*WHAT IS BEING ASKED:* Continue the Empower Tetra Data Migration Script guide below from the point where it ends.

*PASSAGE PROVIDED:*
+-------+

Empower Tetra Data Migration Script User Guide

The Empower Tetra Data Migration Script programmatically converts Empower data generated by a Tetra Data Schema version to a newer schema version without re-uploading the original raw files to the Tetra Data Platform (TDP). By converting existing Empower data to the latest Tetra Data Schema version, the data remains searchable in the TDP—even for Empower projects that are no longer available for re-upload, such as Empower Historical Data.

The Empower Tetra Data Migration Script provides the following benefits:

  • The new IDS JSON files replace the existing IDS JSON files on the TDP as if it was produced from a RAW JSON file uploaded by the latest Agent. If the same injection is uploaded by the Empower Agent again, the new RAW JSON file will overwrite the existing RAW JSON file so that the RAW-to-IDS pipeline runs as normal.
  • The original RAW JSON v1 files are not altered or compromised.
  • The IDS JSON file produced from a RAW JSON file from Agent v4.2.x or earlier will have a migrated_from: empower_raw_json_schema_v1 label.
  • With IDS v16 and protocol v9.1.2 and higher, a new top-level field named raw_json_schema_version in the IDS files allows you to query for this value by using SQL queries.

To ensure data integrity, it's recommended that you contact your customer success manager (CSM) to help walk you through the following procedure.

📘

NOTE

Once migrated, the new IDS JSON contains only the data that is already available in the original raw JSON file. Any new fields introduced in the later Agent versions will not be populated and no new RAW JSON will be created in the TDP. If you need fields that are available only after Tetra Empower Agent v5.x, you must re-upload the same injection to the TDP by using latest Tetra Empower Agent version.

When Is Empower Data Migration Needed?

+-------+

*DATASET SECTION:*
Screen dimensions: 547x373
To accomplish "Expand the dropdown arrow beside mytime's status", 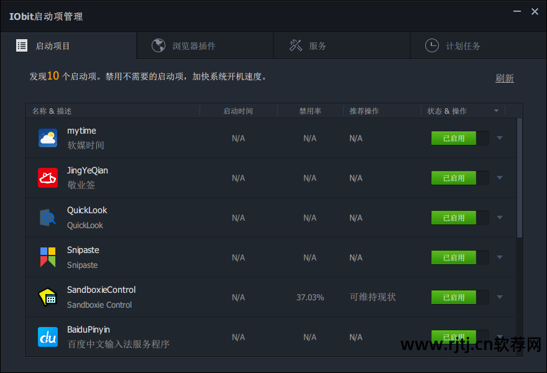I will point(499,138).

+-------+

*TASK RESULT:*
If you've used Empower Agent v4.2.x to produce RAW JSON v1 files and upgraded to Empower Agent v5.x, which is now generating RAW JSON v2 files, and you want all IDS files to be on the same version, it's recommended that you use the Empower Tetra Data Migration Script to migrate older Empower Tetra Data schemas to the latest version.

If you want to keep historical data separate and only need to query your latest data, there is no need to migrate your historical Empower data.

How It Works

Because protocol empower-raw-to-ids v8.x.x supports only Empower Agent v5.1.x and higher, and the challenges presented by re-uploading all Empower injection data to the TDP, protocol empower-raw-to-ids v8.2.1 and v9.1.2 includes a new feature that allows it to process RAW JSON v1 files (generated by Agent v4.2.x and earlier).

If this new feature is not manually deactivated in the protocol's config file, the protocol will run a migration script that does the following:

  • Detects RAW JSON v1 files generated by Empower Agent v4.2.x and earlier
  • Processes the historical data to the latest Tetra Data Schema version (v15.0.0 and higher)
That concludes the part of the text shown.